Leaving the iPad out of this for a second (not everyone prefers Apple’s ecosystem, after all), the new 10.1 will probably still struggle to stand out. For $20 less, the TF300 offers comparable battery life, a bright IPS display, a superior camera and unskinned Android, if you’re into that sort of thing. And though the Transformer’s signature keyboard dock ratchets the cost up by $150, the fact that it’s even possible to use the TF300 this way makes it a more compelling option. Meanwhile, the Acer Iconia Tab A510 whips the 10.1’s butt in performance and longevity, and it, too, has a pleasing design. That’s not to say we’d heartily recommend spending $450 on the A510 when you could pay fifty dollars more and get a Transformer Prime or new iPad, but our point still stands: if an affordable 10-inch tablet is what you’re after, you’ve got lots of choices.
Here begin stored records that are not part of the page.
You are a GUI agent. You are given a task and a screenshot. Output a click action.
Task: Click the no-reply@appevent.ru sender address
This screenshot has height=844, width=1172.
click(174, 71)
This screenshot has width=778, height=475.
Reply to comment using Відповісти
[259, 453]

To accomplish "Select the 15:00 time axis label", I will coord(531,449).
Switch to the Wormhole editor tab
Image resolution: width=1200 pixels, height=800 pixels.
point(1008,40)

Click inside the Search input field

Although the Galaxy Tab 2 10.1 is the clear successor to the original, it’s hardly an upgrade. It’s not materially better than the OG version — in fact, it’s worse in almost every way — and now Samsung finds itself in a market where it can’t compete as effectively as it used to. Sammy’s corporate heart was in the right place when it cut the price by $100, but it’s almost as if the company forgot other companies are doing the same thing — and stepping up their games in the process.
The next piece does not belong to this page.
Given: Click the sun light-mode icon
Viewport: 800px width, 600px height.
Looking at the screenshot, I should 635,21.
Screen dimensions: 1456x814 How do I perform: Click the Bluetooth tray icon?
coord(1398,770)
When ASUS, for instance, set out to create a cheaper alternative to the Transformer Prime, it compromised slightly on battery life and settled for a thicker, heavier design, but the Transformer Pad TF300 is nonetheless similar where it counts: like its big brother, it has an IPS display, quad-core Tegra 3 chip and an excellent camera. The 10-inch Galaxy Tab 2 actually costs more than the TF300, even though it packs last year’s specs and a hopelessly crippled shooter. If you have $400 to spend, you could buy an iPad 2 or the new Transformer and enjoy comparable (if not longer) battery life, along with smoother graphics and an improved imaging experience. Assuming you were going to ignore that camera anyway, you can’t exactly go wrong with the 10.1, but you could also do a lot better.